Properties of integrals

In today's blog, I use Reimann sums (see Definition 2, here) to establish some basic properties of integrals. I will later use these properties to present the fundamental theorem of calculus.

The content in today's blog is taken straight from Edwards and Penney's Calculus and Analytic Geometry.

Lemma 1: Integral of a Constant

∫ (b,a) c dx = c(b-a)

Proof:

In the case of a constant, one interval will do and the area is exactly c(b-a). [See here for a discussion of Riemann sums]

QED

Lemma 2: Constant Multiple Property

∫ (b,a) cf(x)dx = c ∫ (b,a) f(x)dx

Proof:

(1) Let R = the Riemann sum (see Definition 2, here) for this equation so that we have:

R = ∑ (j=1,n) c*f(c_j)(x_j - x_j-1)

(2) Now, since c is constant, we have:

R = c*∑ (j=1,n) f(c_j)(x_j - x_j-1)

(3) Now, using the definition of the integral as the limit of the Riemann sum R (see Definition 5, here), we get:

I = lim (n → ∞) R = lim (n → ∞) c*∑ (j=1,n) f(c_j)(x_j - x_j-1) =

= c*lim(n → ∞) ∑ (j=1,n) f(c_j)(x_j - x_j-1) = c*∫ (b,a) f(x)dx

QED

Lemma 3: Interval Union Property

If a is less than c is less than b, then:

∫ (a,b) f(x)dx = ∫ (c,a) f(x)dx + ∫ (b,c) f(x)dx

Proof:

(1) Let R₁ = Riemann sum for f(x) on the interval [c,a] with Partition P₁ and a set S₁ of arbitrary points in each subinterval [See Definition 2, here for definition of Riemann sum]

(2) Let R₂ = Riemann sum for f(x) on the interval [b,c] with Partition P₂ and a set S₂ of arbitrary points in each subinterval [See Definition 2, here for definition of Riemann sum]

(3) Let S = S₁ ∪ S₂

(4) Let P = P₁ ∪ P₂

(5) Let x_1,i be the set of intervals that make up P₁ [See Definition 1, here for definition of partition]

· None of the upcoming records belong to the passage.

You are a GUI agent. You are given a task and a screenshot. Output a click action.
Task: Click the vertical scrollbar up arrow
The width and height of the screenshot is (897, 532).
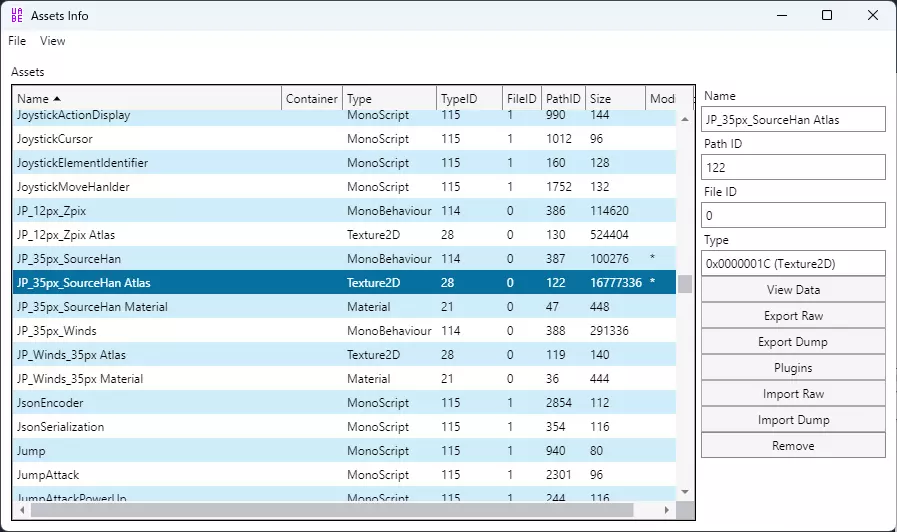coord(685,118)
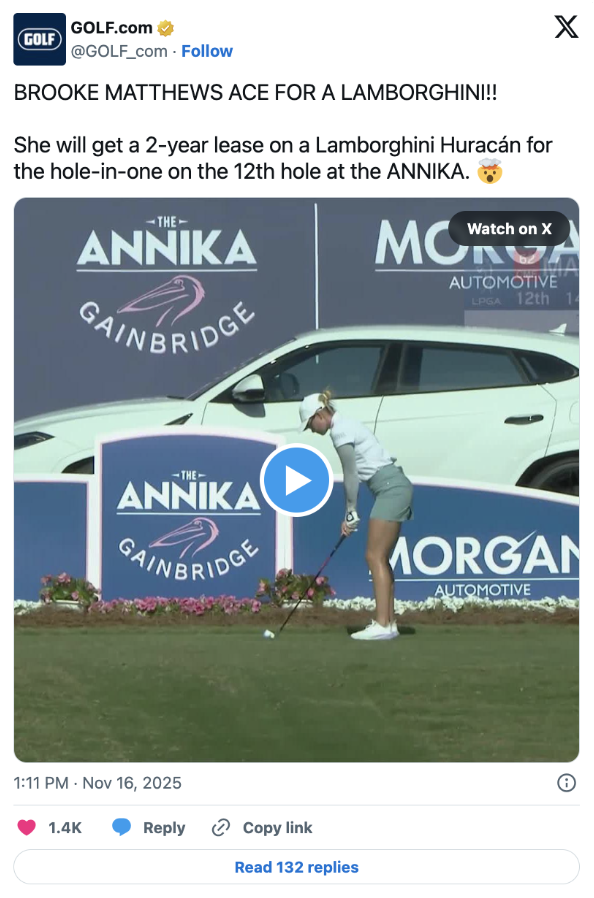Viewport: 594px width, 898px height.
Task: Click the GOLF.com account name
Action: [x=112, y=27]
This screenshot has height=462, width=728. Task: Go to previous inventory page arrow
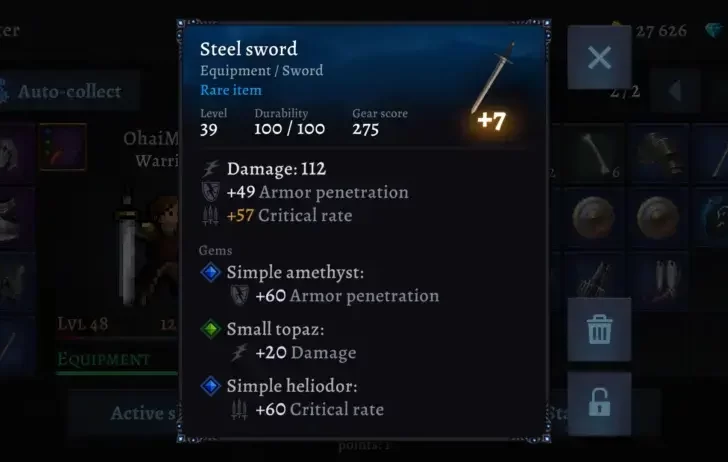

(6) Let x_2,i be the set of intervals that make up P₂ [See Definition 1, here for definition of partition]

(7) Since a is less than c which is less than b, we have:

a=x_1,0 less than x_1,1 less than ... less than x_1,n=c=x_2,0 less than x_2,1 less than ... less than x_2,n = b

(8) From this, we can see that P is a partition on [a,b] (See Definition 1, here for definition of partition)

(9) Since S₁ is a set of arbitary points in each subinterval on [a,c] and S₂ is a set of arbitrary points in each subinterval on [b,c], it follows that S is set of arbitrary points on [a,c] [See Definition 2, here on Riemann sum]

(10) So, R is a Riemann sum since it is defined on [a,c] using a partition P and a set S of arbitrary points in each subinterval.

(11) Since f(x) is continuous, we know that R, R₁, and R₂ have limits (that is, their integrals exist. (See Theorem, here)

(12) Therefore, it follows that:

lim (n → ∞) R = lim (n → ∞)R₁ + lim(n → ∞) R₂

which using the definition of definite integrals in terms of Riemann sums (see Definition 5, here) gives us:

∫ (a,b) f(x)dx = ∫ (c,a)f(x)dx + ∫ (b,c) f(x)dx.

QED

Lemma 4: Comparison Property

If m ≤ f(x) ≤ M for all x in [a,b], then:

m(b - a) ≤ ∫ (b,a) f(x)dx ≤ M(b-a)

Proof:

(1) Let m be ≤ minimum of f(x) on [a,b] (See Theorem, here for proof of the existence of the minimum)

(2) Let M be ≥ maximum of f(x) on [a,b] (See Lemma 3, here for proof of the existence of the maximum)

(3) For any partition P on [a,b], m(b-a) ≤ L(P) [Since L(P) = min of f(x) on [a,b], see Definition 2, here]

(4) Likewise, M(b-a) ≥ U(P) [Since U(P) = max of f(x) on [a,b], see Definition 2, here]

(5) Since L(P) ≤ I ≤ U(P) [See Lemma 1, here], we have:

m(b-a) ≤ L(P) ≤ I ≤ U(P) ≤ M(b-a)

QED

References

• Edwards & Penney, Calculus and Analytic Geometry